The chief of Europol says online thieves are shifting their targets from bank customers to the banks themselves.

“That has been an important change,” Europol director Rob Wainwright told reporters at a cyber security summit in The Hague.

He said hacks were showing a remarkable “level of sophistication, in terms of the malware that's being used, and in terms of the sophisticated social engineering to identify the most important personnel among the banks' employees”.

He said that for every case reported in the media, there are many more never made public.

“Now that's dangerous because in those cases it led to millions of losses, multi-million losses,” he said.

“But it also shows a level of capability that is getting higher all the time, and perhaps runs the risk of outstripping the ability of the banks to deal with it.

“It is raising serious questions about, even, about the health of the financial services industry.”

He said there is a limited number of “kingpins” behind hacks on banks - between 100 and 1,000 – most of which come from Russia or Ukraine.

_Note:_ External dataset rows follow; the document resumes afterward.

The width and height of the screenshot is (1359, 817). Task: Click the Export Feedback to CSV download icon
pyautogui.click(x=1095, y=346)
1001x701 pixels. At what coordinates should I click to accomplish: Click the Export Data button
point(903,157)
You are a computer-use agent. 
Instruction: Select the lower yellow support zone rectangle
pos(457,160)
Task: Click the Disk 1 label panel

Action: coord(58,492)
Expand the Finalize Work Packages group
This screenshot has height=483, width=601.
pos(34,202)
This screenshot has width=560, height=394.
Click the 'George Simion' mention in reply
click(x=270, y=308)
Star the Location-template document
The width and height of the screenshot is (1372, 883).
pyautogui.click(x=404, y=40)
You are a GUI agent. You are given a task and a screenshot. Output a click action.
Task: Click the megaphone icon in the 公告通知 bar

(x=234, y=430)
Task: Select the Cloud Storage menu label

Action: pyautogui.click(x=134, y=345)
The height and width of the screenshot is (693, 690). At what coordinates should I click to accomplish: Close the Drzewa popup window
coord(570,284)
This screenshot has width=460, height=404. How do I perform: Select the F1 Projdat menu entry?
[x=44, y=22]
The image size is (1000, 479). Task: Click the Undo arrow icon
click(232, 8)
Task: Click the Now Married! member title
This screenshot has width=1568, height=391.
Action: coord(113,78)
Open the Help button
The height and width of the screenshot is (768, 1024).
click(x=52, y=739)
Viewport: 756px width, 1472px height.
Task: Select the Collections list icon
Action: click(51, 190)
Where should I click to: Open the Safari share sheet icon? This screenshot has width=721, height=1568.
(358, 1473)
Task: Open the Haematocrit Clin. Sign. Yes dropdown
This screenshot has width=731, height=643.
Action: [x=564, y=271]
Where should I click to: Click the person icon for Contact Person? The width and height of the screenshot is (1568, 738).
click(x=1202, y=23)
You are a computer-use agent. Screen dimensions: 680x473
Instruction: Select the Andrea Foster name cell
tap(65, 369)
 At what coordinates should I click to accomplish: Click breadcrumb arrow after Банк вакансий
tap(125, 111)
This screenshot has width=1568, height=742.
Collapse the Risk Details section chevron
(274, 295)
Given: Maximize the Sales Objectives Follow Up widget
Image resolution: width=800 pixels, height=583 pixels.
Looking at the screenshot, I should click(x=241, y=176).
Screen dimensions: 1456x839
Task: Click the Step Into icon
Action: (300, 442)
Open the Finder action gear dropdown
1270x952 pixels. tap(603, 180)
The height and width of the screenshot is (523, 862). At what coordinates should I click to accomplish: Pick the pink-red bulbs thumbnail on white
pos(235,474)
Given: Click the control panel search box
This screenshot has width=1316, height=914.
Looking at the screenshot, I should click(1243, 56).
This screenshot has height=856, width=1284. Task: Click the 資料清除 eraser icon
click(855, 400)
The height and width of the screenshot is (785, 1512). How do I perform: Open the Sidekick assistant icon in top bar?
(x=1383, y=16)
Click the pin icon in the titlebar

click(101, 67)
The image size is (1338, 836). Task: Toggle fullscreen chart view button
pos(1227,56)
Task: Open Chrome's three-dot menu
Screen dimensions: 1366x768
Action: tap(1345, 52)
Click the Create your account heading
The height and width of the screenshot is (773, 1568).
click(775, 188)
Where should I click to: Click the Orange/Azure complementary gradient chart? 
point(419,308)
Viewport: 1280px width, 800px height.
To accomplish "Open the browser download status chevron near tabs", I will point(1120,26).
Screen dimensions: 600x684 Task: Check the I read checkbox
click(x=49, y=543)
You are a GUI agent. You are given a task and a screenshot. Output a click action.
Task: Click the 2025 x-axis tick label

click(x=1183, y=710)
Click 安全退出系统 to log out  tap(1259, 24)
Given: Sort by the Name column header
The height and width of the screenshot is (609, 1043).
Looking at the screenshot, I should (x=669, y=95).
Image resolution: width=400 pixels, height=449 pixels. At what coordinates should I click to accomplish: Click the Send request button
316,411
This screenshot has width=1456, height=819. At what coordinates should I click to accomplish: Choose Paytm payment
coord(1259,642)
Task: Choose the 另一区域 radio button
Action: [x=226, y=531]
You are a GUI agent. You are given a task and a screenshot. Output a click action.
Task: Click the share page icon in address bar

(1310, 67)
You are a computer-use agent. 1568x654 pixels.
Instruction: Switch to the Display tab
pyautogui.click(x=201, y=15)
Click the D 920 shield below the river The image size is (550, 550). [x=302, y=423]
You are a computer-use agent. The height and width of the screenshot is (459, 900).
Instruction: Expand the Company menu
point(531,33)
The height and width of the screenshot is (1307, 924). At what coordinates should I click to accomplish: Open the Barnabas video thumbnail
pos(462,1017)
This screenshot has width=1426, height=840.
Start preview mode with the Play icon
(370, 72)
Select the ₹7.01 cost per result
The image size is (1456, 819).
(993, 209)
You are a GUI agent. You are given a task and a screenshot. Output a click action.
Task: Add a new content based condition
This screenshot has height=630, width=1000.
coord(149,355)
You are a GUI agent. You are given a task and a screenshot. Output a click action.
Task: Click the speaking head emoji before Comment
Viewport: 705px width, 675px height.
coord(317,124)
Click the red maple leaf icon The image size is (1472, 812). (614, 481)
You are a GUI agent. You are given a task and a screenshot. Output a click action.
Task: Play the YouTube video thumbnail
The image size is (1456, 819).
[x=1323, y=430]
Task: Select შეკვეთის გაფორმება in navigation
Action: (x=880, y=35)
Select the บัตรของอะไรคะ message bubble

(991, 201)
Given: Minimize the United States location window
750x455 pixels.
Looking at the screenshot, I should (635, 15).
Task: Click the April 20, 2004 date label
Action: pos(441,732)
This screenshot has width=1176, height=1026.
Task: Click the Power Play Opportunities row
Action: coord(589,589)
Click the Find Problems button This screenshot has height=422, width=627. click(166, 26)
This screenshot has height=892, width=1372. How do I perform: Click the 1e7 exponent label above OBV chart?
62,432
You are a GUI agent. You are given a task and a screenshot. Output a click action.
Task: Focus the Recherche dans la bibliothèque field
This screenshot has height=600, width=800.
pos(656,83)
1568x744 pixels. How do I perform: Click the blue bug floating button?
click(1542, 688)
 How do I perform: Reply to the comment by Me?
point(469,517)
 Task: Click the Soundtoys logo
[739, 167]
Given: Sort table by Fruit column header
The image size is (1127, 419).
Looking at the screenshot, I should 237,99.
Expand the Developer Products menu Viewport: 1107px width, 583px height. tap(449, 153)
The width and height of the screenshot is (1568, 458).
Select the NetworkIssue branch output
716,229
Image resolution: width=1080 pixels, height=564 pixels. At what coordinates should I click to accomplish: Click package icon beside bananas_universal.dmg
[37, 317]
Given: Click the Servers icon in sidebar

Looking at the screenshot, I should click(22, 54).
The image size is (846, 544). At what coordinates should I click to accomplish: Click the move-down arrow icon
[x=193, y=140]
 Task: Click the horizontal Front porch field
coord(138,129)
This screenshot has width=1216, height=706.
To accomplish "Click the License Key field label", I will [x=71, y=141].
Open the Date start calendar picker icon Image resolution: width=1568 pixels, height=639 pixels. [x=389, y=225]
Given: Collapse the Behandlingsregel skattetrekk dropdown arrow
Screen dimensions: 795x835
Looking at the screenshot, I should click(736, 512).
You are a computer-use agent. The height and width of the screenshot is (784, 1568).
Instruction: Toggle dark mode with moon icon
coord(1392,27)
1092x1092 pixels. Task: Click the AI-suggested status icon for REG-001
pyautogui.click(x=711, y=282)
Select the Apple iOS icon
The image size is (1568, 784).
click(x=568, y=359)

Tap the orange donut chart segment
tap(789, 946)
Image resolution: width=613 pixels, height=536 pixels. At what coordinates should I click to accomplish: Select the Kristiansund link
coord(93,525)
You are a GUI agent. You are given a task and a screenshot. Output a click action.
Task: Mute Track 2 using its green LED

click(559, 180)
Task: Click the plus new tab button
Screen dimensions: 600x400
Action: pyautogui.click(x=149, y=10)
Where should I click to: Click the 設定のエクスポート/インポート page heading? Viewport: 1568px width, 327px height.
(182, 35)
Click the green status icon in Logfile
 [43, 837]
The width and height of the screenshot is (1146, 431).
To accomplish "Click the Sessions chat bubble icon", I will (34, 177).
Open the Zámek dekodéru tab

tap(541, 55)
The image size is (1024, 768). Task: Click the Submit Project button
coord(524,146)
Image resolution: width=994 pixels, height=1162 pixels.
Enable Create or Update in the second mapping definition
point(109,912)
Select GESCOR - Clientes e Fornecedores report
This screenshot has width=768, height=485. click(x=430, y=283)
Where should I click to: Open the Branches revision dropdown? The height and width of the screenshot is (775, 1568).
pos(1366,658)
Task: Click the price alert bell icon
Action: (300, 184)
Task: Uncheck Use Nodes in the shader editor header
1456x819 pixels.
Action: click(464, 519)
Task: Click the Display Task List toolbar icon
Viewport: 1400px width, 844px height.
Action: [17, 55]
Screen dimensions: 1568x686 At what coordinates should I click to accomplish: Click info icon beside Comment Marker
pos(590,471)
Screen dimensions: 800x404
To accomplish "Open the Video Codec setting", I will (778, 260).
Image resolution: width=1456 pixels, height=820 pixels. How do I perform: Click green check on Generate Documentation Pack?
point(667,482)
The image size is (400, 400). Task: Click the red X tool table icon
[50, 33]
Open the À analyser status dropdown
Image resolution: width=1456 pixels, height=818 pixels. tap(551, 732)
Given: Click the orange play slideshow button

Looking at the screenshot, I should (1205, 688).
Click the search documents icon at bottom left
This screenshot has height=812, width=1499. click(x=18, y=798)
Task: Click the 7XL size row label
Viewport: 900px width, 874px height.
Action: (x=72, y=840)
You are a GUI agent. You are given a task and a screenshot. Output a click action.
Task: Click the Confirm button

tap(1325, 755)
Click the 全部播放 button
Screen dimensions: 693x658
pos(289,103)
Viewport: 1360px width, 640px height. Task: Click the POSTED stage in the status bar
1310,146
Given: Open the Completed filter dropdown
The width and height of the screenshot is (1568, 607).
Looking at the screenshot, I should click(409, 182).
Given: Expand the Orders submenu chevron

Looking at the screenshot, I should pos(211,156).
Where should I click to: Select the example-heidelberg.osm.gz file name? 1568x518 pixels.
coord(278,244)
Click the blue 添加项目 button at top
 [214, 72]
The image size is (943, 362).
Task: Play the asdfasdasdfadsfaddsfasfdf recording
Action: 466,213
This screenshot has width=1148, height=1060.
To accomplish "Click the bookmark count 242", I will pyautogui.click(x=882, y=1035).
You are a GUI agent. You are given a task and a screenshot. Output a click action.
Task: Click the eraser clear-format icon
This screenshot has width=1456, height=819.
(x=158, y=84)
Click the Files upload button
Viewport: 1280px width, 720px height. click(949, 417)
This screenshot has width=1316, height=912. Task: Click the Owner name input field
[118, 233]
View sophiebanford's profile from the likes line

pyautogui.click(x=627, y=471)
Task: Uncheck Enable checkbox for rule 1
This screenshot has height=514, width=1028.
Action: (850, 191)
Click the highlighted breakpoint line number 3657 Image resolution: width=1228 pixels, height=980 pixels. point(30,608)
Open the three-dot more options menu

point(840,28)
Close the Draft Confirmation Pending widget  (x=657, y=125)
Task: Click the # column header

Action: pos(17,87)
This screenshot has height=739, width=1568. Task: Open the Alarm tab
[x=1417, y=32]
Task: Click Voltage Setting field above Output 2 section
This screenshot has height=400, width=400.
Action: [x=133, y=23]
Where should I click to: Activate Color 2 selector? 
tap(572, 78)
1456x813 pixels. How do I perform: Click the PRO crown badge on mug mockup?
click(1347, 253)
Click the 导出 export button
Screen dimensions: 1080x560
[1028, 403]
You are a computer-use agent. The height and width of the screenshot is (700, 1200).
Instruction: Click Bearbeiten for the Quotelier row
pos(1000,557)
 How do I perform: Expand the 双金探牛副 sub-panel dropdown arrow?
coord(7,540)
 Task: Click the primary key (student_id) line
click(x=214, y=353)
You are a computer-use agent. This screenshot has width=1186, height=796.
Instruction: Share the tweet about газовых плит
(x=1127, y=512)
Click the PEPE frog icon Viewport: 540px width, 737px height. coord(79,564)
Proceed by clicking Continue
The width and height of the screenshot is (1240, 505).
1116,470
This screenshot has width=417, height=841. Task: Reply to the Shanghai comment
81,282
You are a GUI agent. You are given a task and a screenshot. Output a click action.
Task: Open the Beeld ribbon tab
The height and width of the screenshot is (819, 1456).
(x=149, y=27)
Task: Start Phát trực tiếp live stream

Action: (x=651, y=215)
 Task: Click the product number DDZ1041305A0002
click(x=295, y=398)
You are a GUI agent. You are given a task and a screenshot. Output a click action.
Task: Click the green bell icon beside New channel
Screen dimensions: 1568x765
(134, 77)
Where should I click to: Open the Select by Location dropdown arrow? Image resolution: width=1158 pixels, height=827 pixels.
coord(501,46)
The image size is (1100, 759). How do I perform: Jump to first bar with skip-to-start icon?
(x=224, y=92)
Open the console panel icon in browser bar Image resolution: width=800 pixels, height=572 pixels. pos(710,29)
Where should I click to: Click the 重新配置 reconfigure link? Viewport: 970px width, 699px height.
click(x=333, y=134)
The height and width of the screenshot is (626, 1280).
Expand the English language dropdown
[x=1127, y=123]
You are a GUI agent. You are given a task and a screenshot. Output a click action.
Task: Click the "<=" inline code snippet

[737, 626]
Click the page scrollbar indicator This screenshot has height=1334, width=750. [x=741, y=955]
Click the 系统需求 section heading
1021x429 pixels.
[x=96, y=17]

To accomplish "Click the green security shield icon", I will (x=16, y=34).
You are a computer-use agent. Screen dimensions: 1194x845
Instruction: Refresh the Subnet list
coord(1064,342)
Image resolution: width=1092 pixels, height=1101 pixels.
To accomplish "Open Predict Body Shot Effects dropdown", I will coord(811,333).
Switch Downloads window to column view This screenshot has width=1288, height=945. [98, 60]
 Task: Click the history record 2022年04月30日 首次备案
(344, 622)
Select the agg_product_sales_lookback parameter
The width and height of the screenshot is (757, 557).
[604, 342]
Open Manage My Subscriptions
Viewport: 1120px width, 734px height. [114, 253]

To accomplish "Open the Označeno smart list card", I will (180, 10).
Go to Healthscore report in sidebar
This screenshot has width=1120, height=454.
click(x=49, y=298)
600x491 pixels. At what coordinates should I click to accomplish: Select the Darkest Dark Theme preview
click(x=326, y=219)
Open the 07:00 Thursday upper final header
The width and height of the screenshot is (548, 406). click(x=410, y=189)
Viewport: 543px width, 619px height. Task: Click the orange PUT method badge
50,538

“Certainly, in terms of the banking trojans, we say its ostensibly a Russian-speaking problem,” Wainwright said.

He said banks should improve their defences by finding which employees are most vulnerable to attack, especially among those with authority over vital infrastructure.

The Europol leader said cyber-criminals are “very dependent on their code writers and they are not infinite in number”.

Wainwright indicated police could be devoting special resources to finding the creators of malware, which can be bought and used by almost anyone.